How much longer do you plan to go before you kill yourself /r9k/?
until i give
Fuck you. You can't do anything in life, let alone continue to r9k properlyhurry up and do it my man
>>25976235
if I ever wake up and can't find a way to escape my thoughts, I will kill myself
Just too the point where I feel everythings fucked.
I think I might be able to fix things now. Though I highly doubt anythings going to work out well.
I'm gonna keep going until the surgeons take my rectum out. As soon as my fate involves spending the rest of my life shitting into a bag from my early twenties, I'm fucking done.
>>25977023
What's going on, anon?
Original comment
>>25977065
I have severe Crohn's
Anon's protip: don't be born with severe Crohn's
>>25976999
Things won't get any better anon, our best years are behind us.
I'm going to try and make it to see if trump becomes president. Then it's lights out for me.
34 now
Probably 3-4 years
Need to fuck some whores first
>>25976235
I'm just 26. I can go on at least for another decade. I'm a resilient cockroach.
>>25976235
right now i'm having the worst depressive spelll i've ever had
usually i can put on a song i enjoy or dream of a life i will never have
but now i've stopped finding enjoyment in anything and i've stopped longing for the lives i dream up for myself or even a better life in general because the things that i dream of i no longer wish for
if i am going to do it its going to be in the next few days
At this point I'm content enough to keep living but if something major or traumatic happens I'd be ready to do it at the drop of a hat.
>>25976235
I'm not sure I can hold on much longer honestly
I hate this world so much
>>25976235
Have yet to experience
>having lots of money
>a gf
>kissing
>sex
list goes on..
probably once my family becomes distant. That is the main thing that is stopping me.
>>25978296
The bottom three on your list are not that good famalam just get money and you will be happy.
>>25976235
30 is my limit.
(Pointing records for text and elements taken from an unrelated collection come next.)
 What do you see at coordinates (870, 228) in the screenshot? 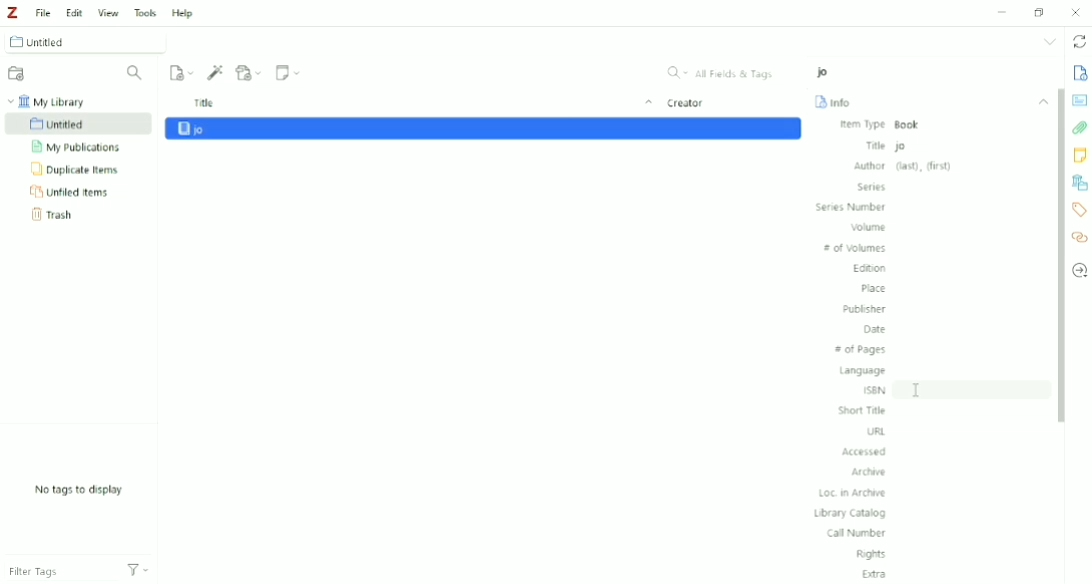
I see `Volume` at bounding box center [870, 228].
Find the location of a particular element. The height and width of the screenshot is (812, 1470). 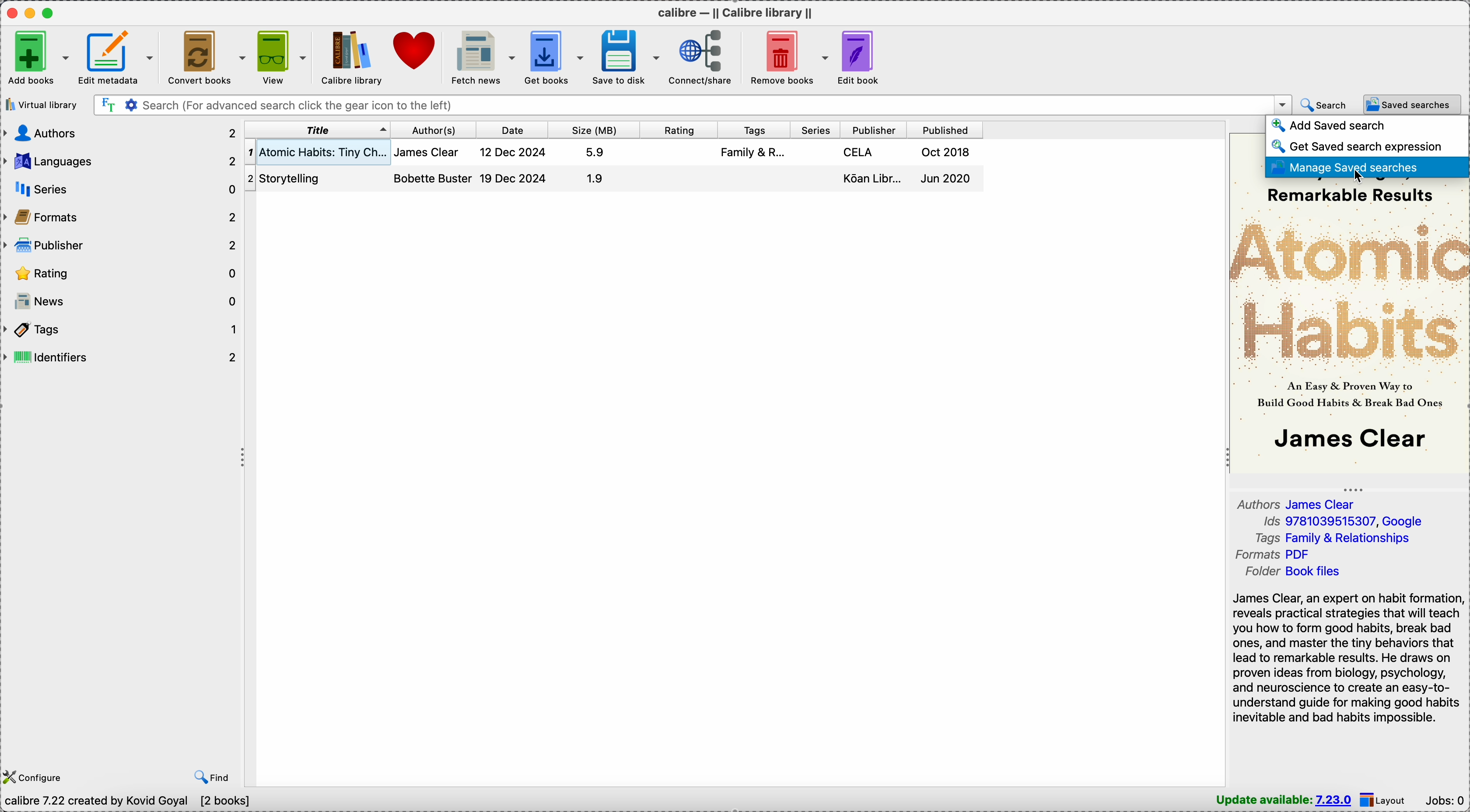

fetch news is located at coordinates (479, 56).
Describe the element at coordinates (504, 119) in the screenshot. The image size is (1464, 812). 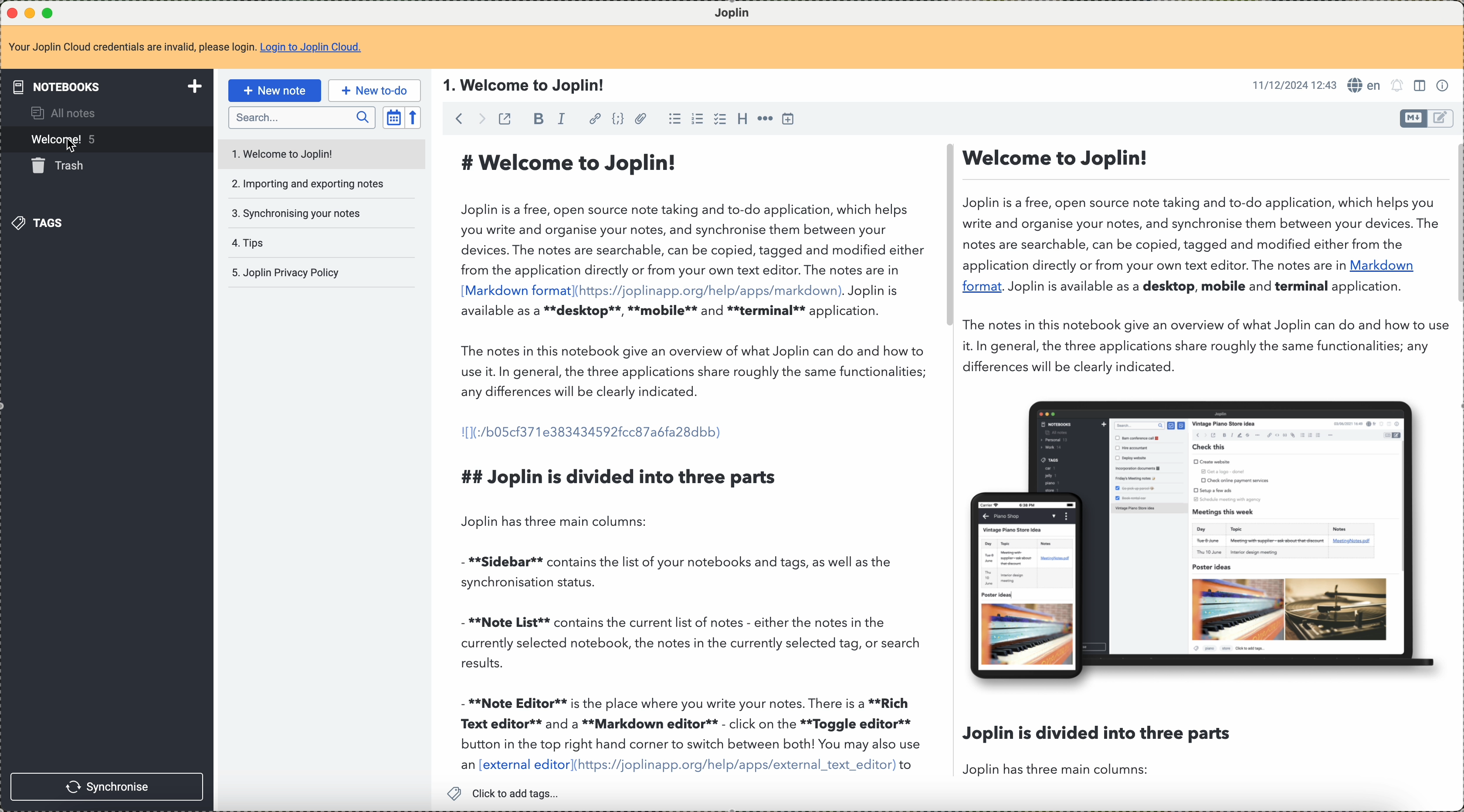
I see `toggle external editing` at that location.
If I hit 30 and havent figured it out then ill see you boys in hell.
>>25978197
That sounds fucking awful. I'm so sorry that you're having to endure that
I'm not sure. I'm a pessimist, so it's just normal.
>>25978641
thanks man, it means alot to me
>>25977096
I obviously don't have it as bad as you, but my digestive problems are preventing me from joining the military. I just feel helpless like I can't control my future at all.
whenever I can pay a couple of debts off
I'm in my 30s, uneducated, never had a gf or job that paid over $9/hour, been homeless several times already
if I somehow made it to retirement age I'd be living off the nearly poverty-level income provided by our social security ('murica fuck yeah) because I have zero assets, property, stocks, or whatever the fuck it is that normal people accumulate, and too poor/late to the game to make a difference now
I can't do it for my parents' sake. I've let them down so many times but they still love me.
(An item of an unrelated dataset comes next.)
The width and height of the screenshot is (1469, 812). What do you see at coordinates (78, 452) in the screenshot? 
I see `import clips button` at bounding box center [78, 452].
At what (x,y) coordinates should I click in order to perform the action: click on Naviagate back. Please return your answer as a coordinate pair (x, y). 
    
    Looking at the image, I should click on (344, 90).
I couldnt do it. My dad already told me I'm one of the few things he has left and even if my brothers call me an odd ball they are still here for me. I guess if they disappeared from my life i'd wanna disappear with them
> be me
> 20-something wagecuck
> had a GF but pissed it away
> twas 3.5 years since
> had to work late, coming home on train on friday night
> raining outside
> a thought appears
> pathetic fallacy
> "Anon, if you can't SERIOUSLY improve your life by new year's eve next year, you should seriously kill yourself
That was 3 years ago. If I didn't kill myself then, then I probably could never do it. Besides, my mom deserves better than to cry at my funeral.
A long while.
I could never kill myself before my mom died, I love her too much. She's like 61 or something, but healthy as a fucking horse. Vegetarian and eats sweets like 3 times a year. She'll probably outlive me.